Lakens, D. (2013). Calculating and reporting effect sizes to facilitate cumulative science: a practical primer for t-tests and ANOVAs. Frontiers in psychology4, 863.

MacCallum, R. C., Browne, M. W., & Sugawara, H. M. (1996). Power analysis and determination of sample size for covariance structure modeling. Psychological methods1(2), 130-149.

Mathieu, J. E., Aguinis, H., Culpepper, S. A., & Chen, G. (2012). Understanding and estimating the power to detect cross-level interaction effects in multilevel modeling. Journal of Applied Psychology97(5), 951-966.

Muthén, B. O., & Curran, P. J. (1997). General longitudinal modeling of individual differences in experimental designs: A latent variable framework for analysis and power estimation. Psychological methods2(4), 371-402.

Budlie Bond: I wasn’t sure how to think about power when I conducted my first study. But, in looking back at my data, I see that, given the sample size I used, my power to detect the effect size I found (d = .50) was over 90%. Does that mean my study was highly powered?

Prof. Belfry-Roaster: When power is computed based on the effect size observed, the calculation is sometimes referred to as post hoc power or observed power. Although there can be value in computing post hoc power, it is not a good way to estimate the power of your design for a number of reasons. We have touched on some of those already. For example, if the design is based on a small sample, only large effects (true large effects and overestimates of smaller or null effects) will cross the p < .05 barrier. As a result, the effects you see will tend to be larger than the population effects of interest, leading to inflated power estimates.

---+---

* _Given problem a_
In the listing below, can you write out every line starting at the one that contains "You are a computer-use agent. The width" and ending at the one that contains "Action: click(5, 43)"?

---+---

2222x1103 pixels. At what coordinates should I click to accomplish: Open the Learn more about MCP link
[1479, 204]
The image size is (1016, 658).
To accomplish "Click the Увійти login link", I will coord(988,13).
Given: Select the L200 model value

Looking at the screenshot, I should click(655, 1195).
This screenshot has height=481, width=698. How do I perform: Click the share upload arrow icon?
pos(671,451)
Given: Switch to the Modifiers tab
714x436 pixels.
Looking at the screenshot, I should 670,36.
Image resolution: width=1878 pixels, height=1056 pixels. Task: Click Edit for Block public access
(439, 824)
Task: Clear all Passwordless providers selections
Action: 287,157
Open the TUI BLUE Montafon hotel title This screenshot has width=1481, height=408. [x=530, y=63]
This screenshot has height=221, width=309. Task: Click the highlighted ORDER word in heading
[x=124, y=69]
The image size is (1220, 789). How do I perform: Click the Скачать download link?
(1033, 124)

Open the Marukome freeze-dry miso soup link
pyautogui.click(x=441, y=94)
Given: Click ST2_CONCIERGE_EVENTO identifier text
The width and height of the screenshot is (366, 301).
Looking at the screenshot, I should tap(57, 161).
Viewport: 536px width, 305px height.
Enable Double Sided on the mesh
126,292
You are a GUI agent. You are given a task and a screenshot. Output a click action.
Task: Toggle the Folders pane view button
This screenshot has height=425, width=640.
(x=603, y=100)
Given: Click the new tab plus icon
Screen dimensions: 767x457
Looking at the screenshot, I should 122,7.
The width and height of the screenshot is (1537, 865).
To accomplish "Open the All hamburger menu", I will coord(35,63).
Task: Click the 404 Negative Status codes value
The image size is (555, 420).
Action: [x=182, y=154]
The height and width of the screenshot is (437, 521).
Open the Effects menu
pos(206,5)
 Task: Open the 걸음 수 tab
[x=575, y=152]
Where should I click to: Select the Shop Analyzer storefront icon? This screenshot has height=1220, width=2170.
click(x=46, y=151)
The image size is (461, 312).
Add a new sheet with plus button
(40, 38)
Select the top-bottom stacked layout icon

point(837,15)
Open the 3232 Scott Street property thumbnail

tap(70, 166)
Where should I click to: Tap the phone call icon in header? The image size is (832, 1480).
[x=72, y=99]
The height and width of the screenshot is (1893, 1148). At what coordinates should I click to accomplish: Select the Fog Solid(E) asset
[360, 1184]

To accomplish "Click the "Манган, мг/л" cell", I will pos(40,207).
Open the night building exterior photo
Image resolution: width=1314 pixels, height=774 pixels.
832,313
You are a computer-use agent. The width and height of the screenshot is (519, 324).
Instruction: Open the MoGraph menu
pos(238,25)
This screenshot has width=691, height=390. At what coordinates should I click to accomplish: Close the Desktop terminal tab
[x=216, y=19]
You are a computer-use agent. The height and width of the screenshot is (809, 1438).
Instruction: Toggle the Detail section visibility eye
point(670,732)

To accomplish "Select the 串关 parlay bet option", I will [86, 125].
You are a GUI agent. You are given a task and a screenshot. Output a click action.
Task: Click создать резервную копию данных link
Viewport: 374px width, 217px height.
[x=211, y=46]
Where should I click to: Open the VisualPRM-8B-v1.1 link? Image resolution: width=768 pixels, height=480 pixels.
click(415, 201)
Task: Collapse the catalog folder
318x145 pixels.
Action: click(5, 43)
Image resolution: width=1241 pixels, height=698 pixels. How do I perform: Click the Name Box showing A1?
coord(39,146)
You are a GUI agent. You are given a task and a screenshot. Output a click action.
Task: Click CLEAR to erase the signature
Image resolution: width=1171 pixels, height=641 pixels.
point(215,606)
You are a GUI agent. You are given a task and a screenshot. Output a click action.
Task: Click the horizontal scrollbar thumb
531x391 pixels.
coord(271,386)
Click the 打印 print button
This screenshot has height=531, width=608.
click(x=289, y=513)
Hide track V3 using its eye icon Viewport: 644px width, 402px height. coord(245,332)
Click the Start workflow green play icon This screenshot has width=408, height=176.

---+---

* _Given problem b_
What does the power-analysis passage say starting at "MacCallum, R. C., Browne, M." and ending at "Applied Psychology97(5), 951-966."? Copy that span word for word.

* _Task response a_
You are a computer-use agent. The width and height of the screenshot is (519, 324).
Instruction: Open the MoGraph menu
pos(238,25)
This screenshot has width=691, height=390. At what coordinates should I click to accomplish: Close the Desktop terminal tab
[x=216, y=19]
You are a computer-use agent. The height and width of the screenshot is (809, 1438).
Instruction: Toggle the Detail section visibility eye
point(670,732)

To accomplish "Select the 串关 parlay bet option", I will [86, 125].
You are a GUI agent. You are given a task and a screenshot. Output a click action.
Task: Click создать резервную копию данных link
Viewport: 374px width, 217px height.
[x=211, y=46]
Where should I click to: Open the VisualPRM-8B-v1.1 link? Image resolution: width=768 pixels, height=480 pixels.
click(415, 201)
Task: Collapse the catalog folder
318x145 pixels.
Action: click(5, 43)

* _Task response b_
MacCallum, R. C., Browne, M. W., & Sugawara, H. M. (1996). Power analysis and determination of sample size for covariance structure modeling. Psychological methods1(2), 130-149.

Mathieu, J. E., Aguinis, H., Culpepper, S. A., & Chen, G. (2012). Understanding and estimating the power to detect cross-level interaction effects in multilevel modeling. Journal of Applied Psychology97(5), 951-966.